- **Your objective**
Omit all pictures. Reproduce exactly the lines from the first line of the records below through the line with "Task: Switch to the Link tab".

- **Records to use**

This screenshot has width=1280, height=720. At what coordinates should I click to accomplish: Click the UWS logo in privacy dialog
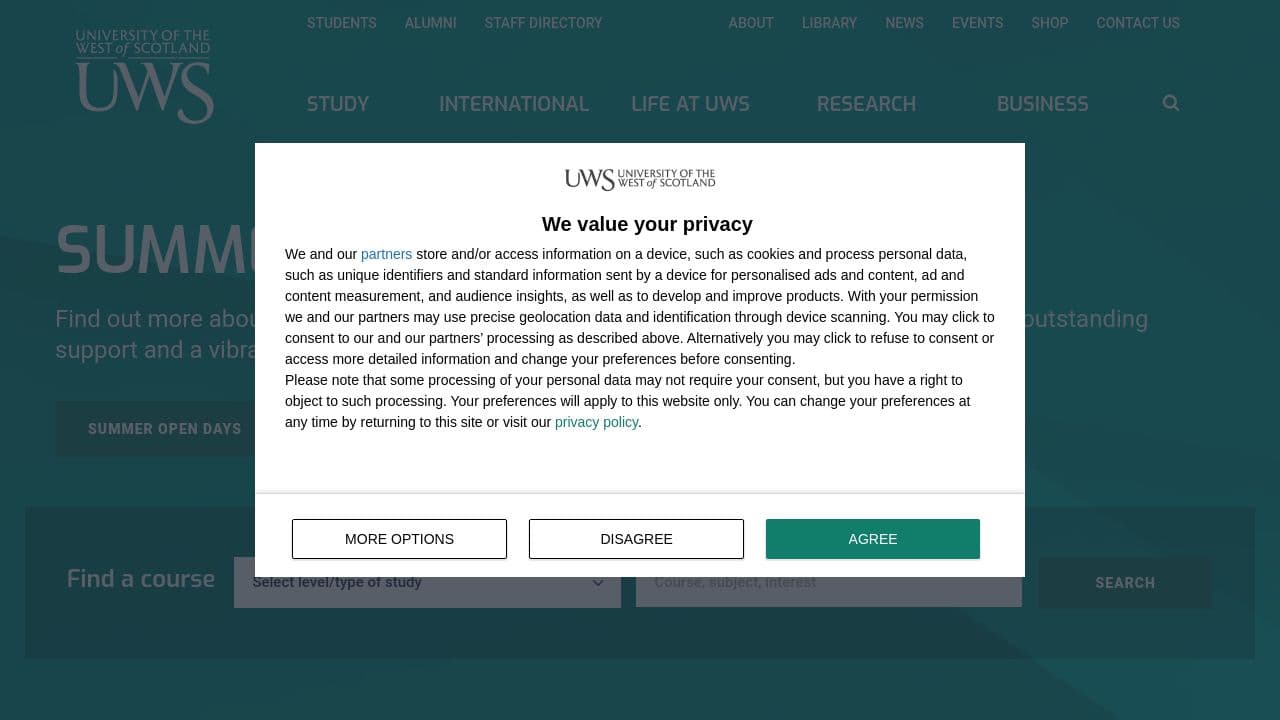[x=640, y=179]
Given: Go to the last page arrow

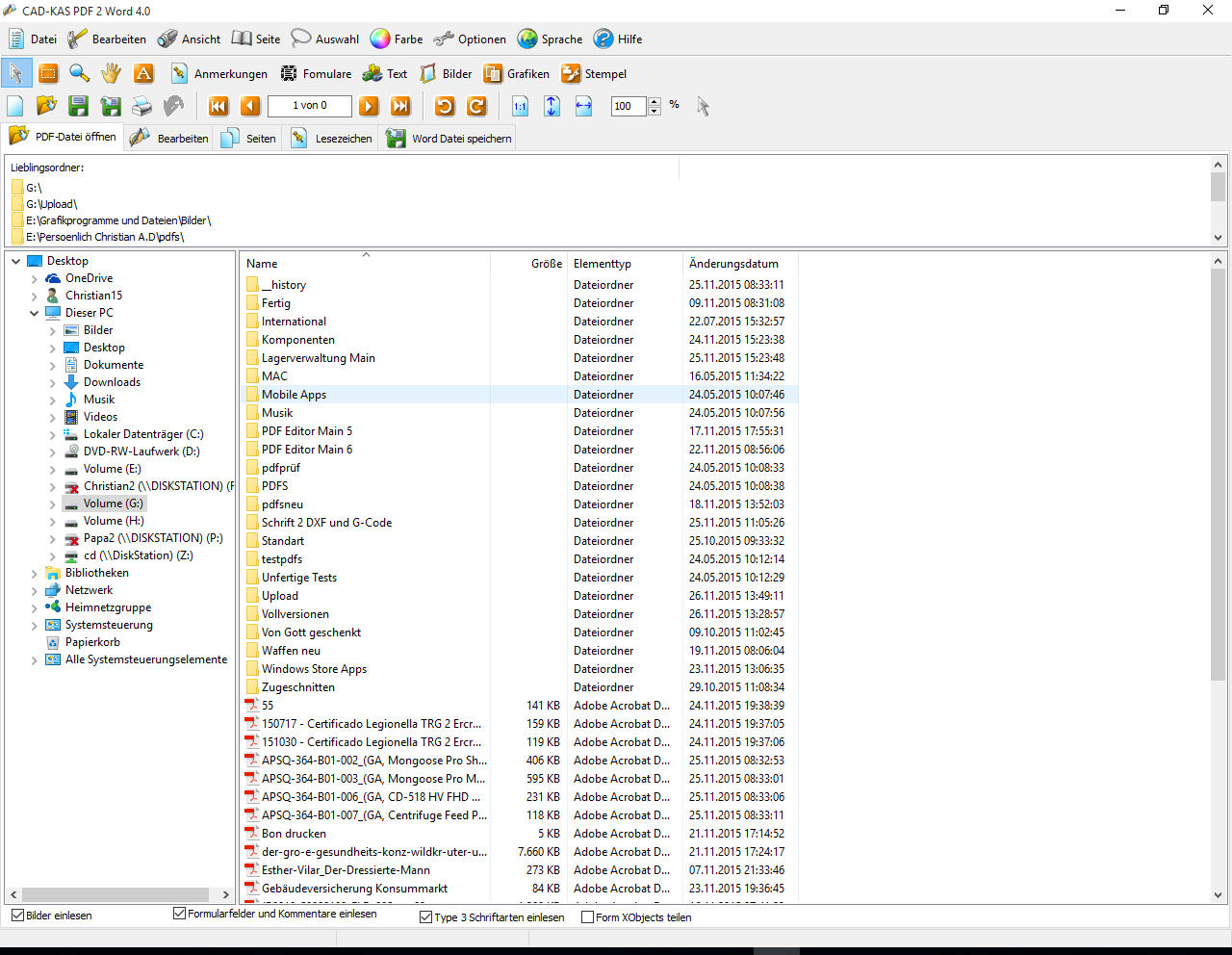Looking at the screenshot, I should tap(401, 106).
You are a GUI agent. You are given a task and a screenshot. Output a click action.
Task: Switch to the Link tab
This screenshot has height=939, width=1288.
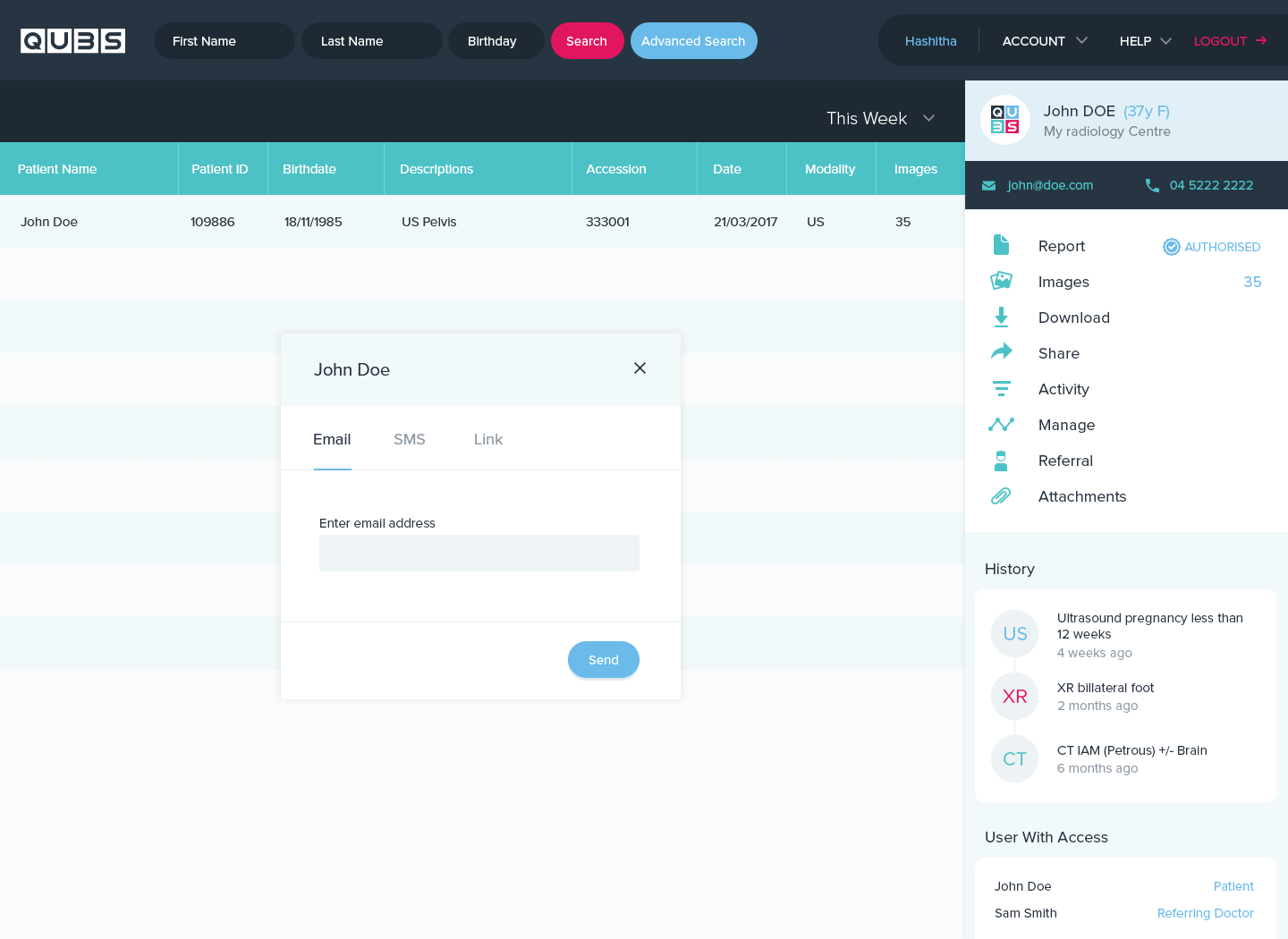click(x=487, y=439)
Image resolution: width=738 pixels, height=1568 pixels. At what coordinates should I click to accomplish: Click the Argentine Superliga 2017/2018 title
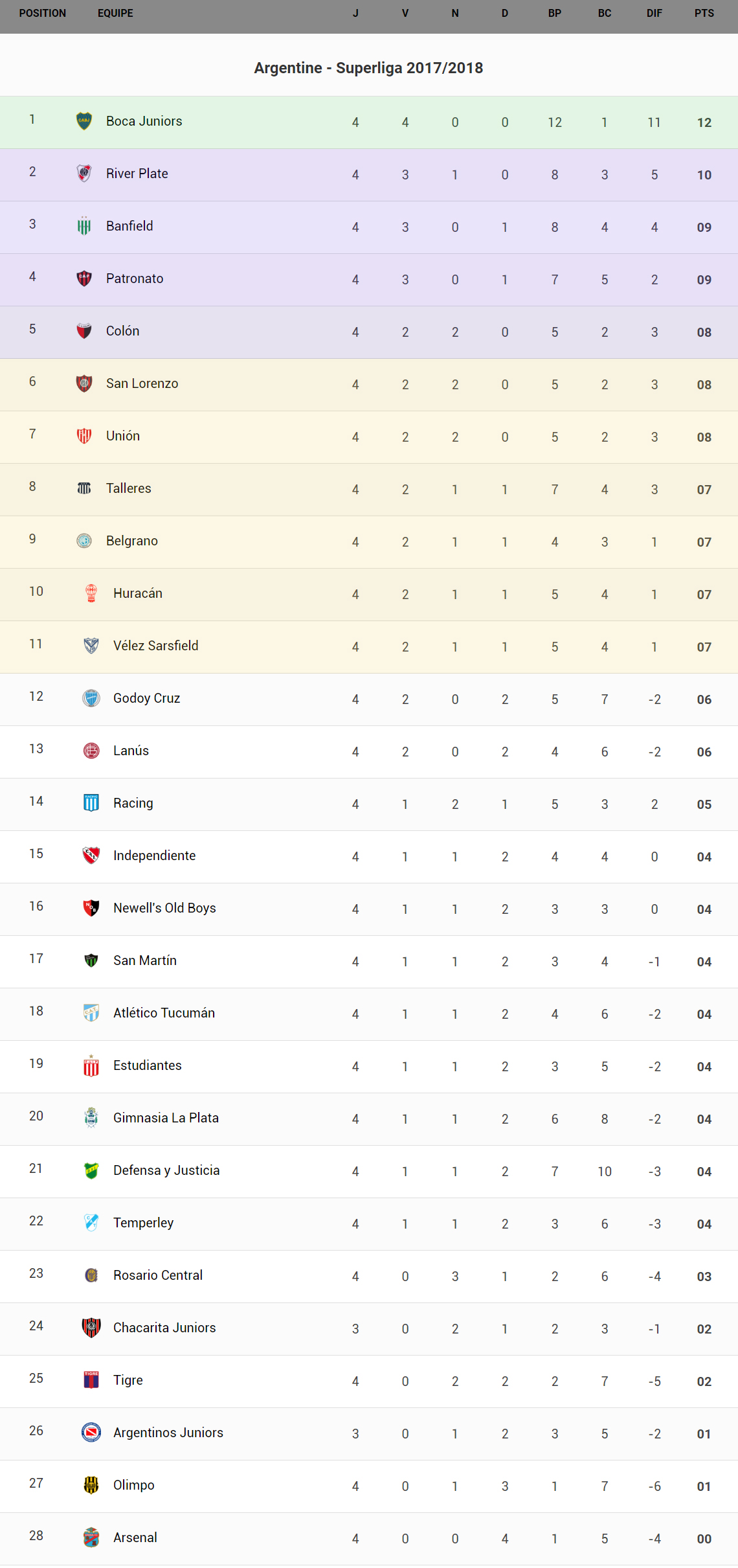368,68
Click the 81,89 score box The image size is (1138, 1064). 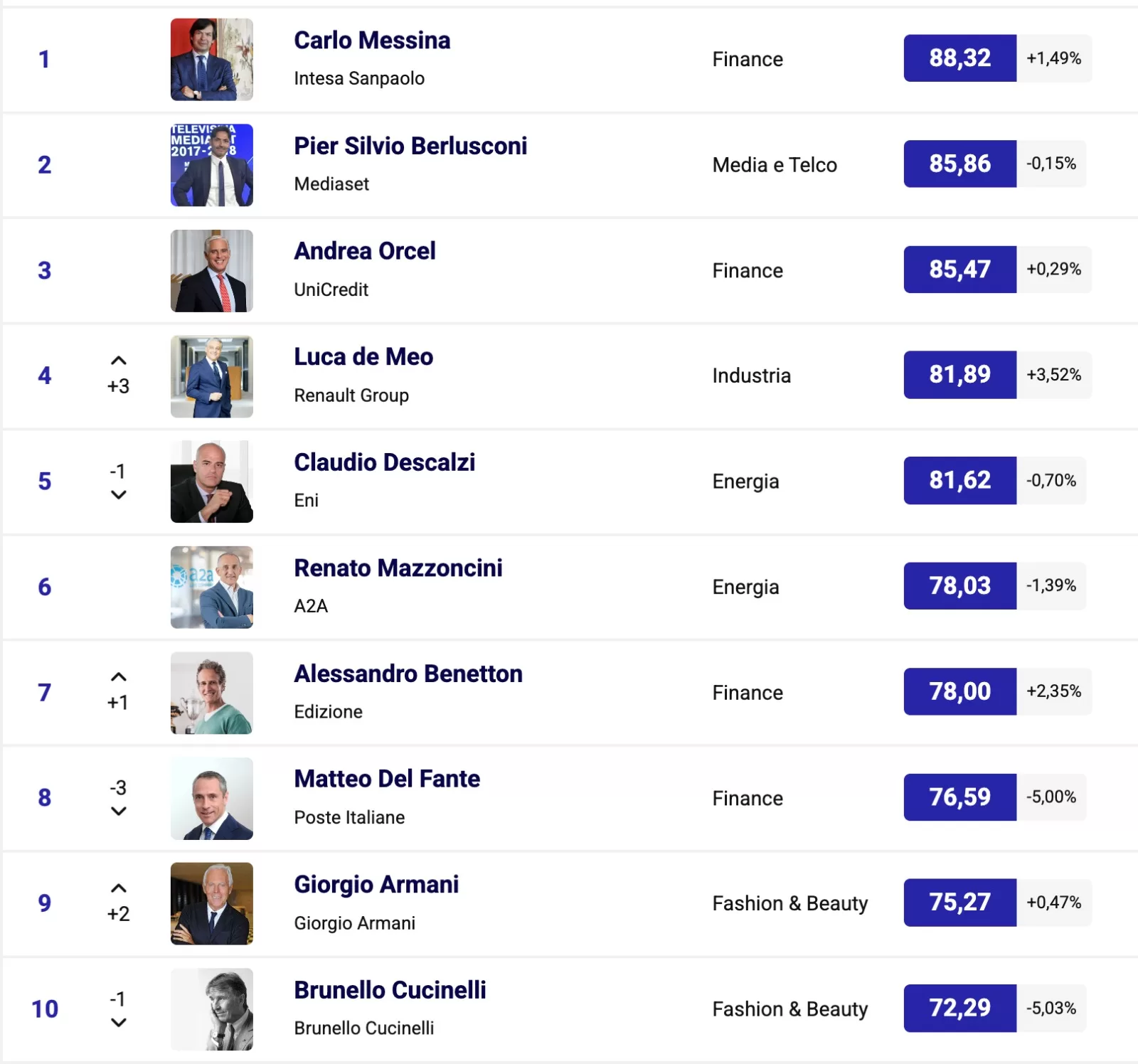click(x=959, y=375)
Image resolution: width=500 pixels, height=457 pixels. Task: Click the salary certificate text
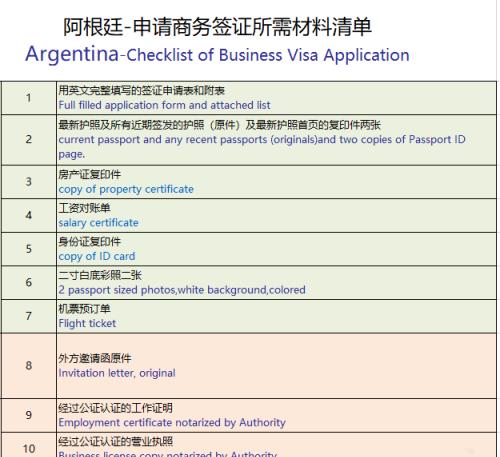click(x=98, y=223)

- **Answer box**
This screenshot has width=1280, height=720. At what coordinates should I click to accomplish: Click the UWS logo in privacy dialog
[x=640, y=179]
Given: Go to the last page arrow

Looking at the screenshot, I should tap(401, 106).
You are a GUI agent. You are given a task and a screenshot. Output a click action.
Task: Switch to the Link tab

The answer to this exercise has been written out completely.